FIG. 2 is a schematic perspective view showing a structure of a power supply extraction portion including an opening provided in an end plate and an electrode extracted through the opening.
FIG. 3 is a schematic perspective view showing a structure of a flexible bus bar.
[Explanation of symbols]
20 fuel cell module, 22 case, 24 fuel cell stack, 30, 32 end plate, 34, 36 end electrode, 38 terminal, 40 relay, 42 flexible bus bar, 50 service plug, 62 harness, 64 bus bar.

Claims (4)

A structure in which a fuel cell is mounted on a vehicle,
The fuel cell
A fuel cell stack;
A power take-out section electrically connected to the fuel cell stack;
Have
The power extraction unit includes an end electrode stacked on the fuel cell stack, and an output terminal provided at the periphery of the end electrode,
The fuel cell stack includes two rows of stacks arranged in parallel in the same stacking direction, and the two rows of stacks are electrically connected to each other on one end side in the stacking direction, and each of the stacks on the other end side in the stacking direction. Each stack has an output terminal,
The two rows of stacks are arranged side by side in the vehicle front-rear direction at the front of the vehicle, and the output terminal of one of the two rows of stacks is provided on the other stack side of the peripheral edge of the end electrode, The output terminal of the other stack of the two rows of stacks is provided on one stack side of the peripheral edges of the end electrodes.
A fuel cell mounting structure for a fuel cell. The vehicle mounting structure according to claim 1,
The two rows of stacks arranged in parallel in the same stacking direction are supported by a common end plate arranged at the end in the stacking direction, and two output terminals of the two rows of stacks are connected to the end plate. Projecting outward in the stacking direction through the provided opening,
A fuel cell mounting structure for a fuel cell.
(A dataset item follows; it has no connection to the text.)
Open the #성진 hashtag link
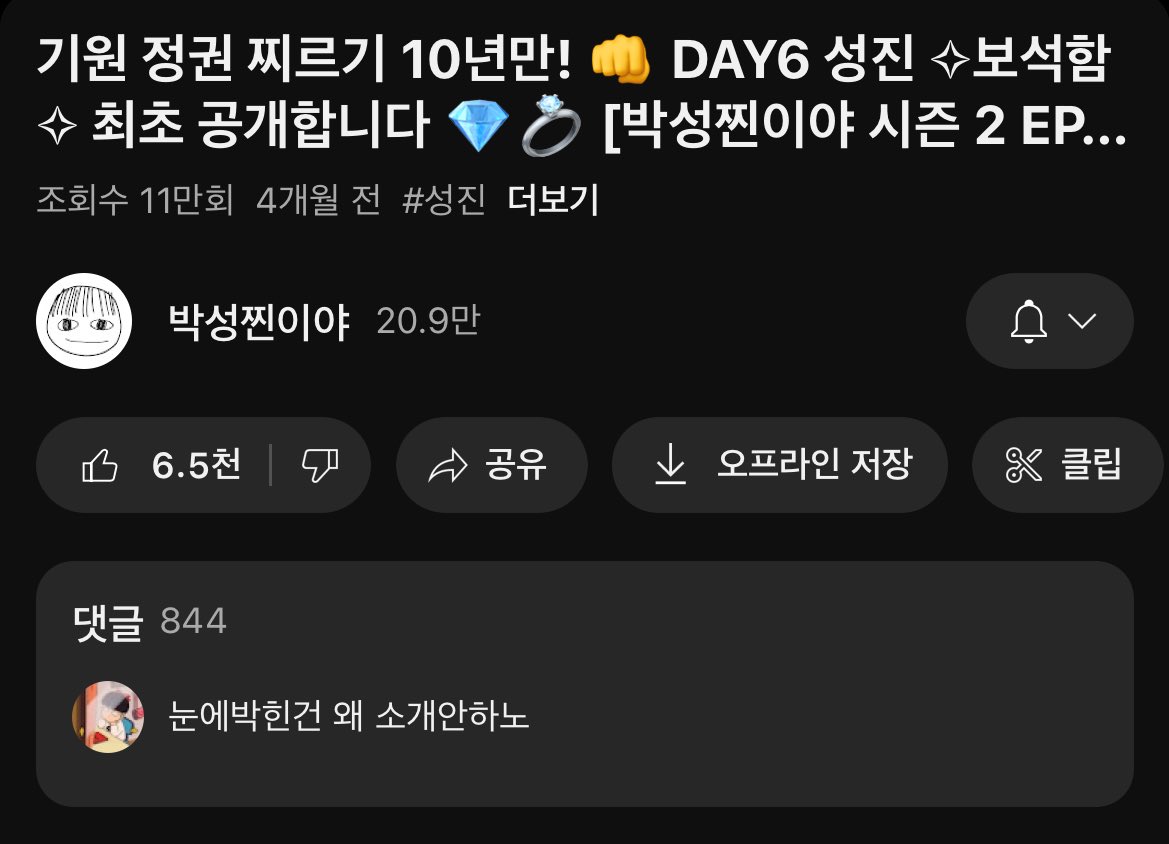Image resolution: width=1169 pixels, height=844 pixels. pyautogui.click(x=444, y=200)
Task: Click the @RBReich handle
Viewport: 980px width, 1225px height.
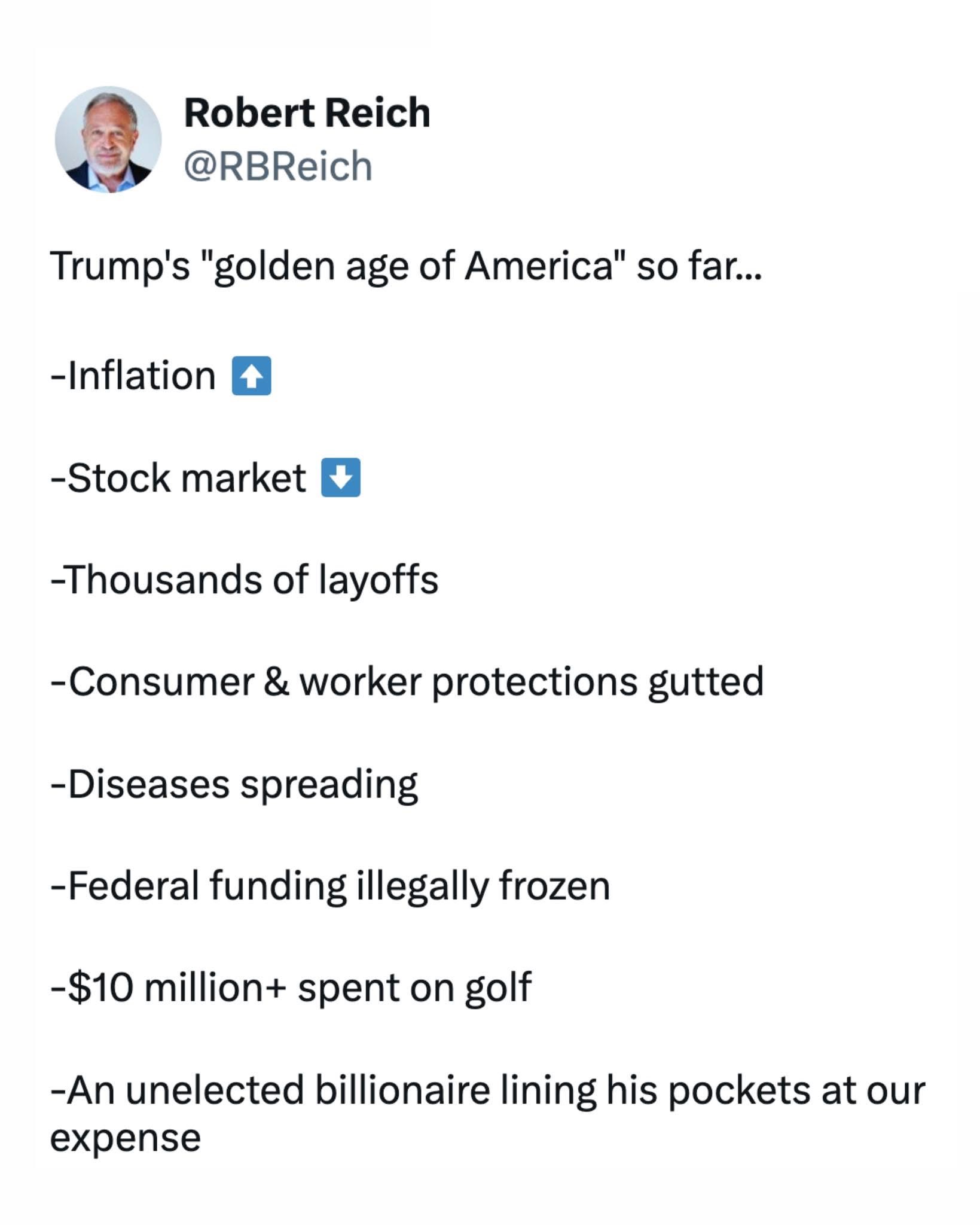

In the vehicle mounting structure according to claim 1 or 2,
A fuel cell mounting structure for a fuel cell, wherein a relay that cuts off a current from the fuel cell in response to an external control signal is disposed on an outer surface of the end plate. The vehicle mounting structure according to claim 3,
A fuel cell mounting structure for a fuel cell, wherein the relay and a power supply take-out portion of the fuel cell are connected by a flexible wiring member.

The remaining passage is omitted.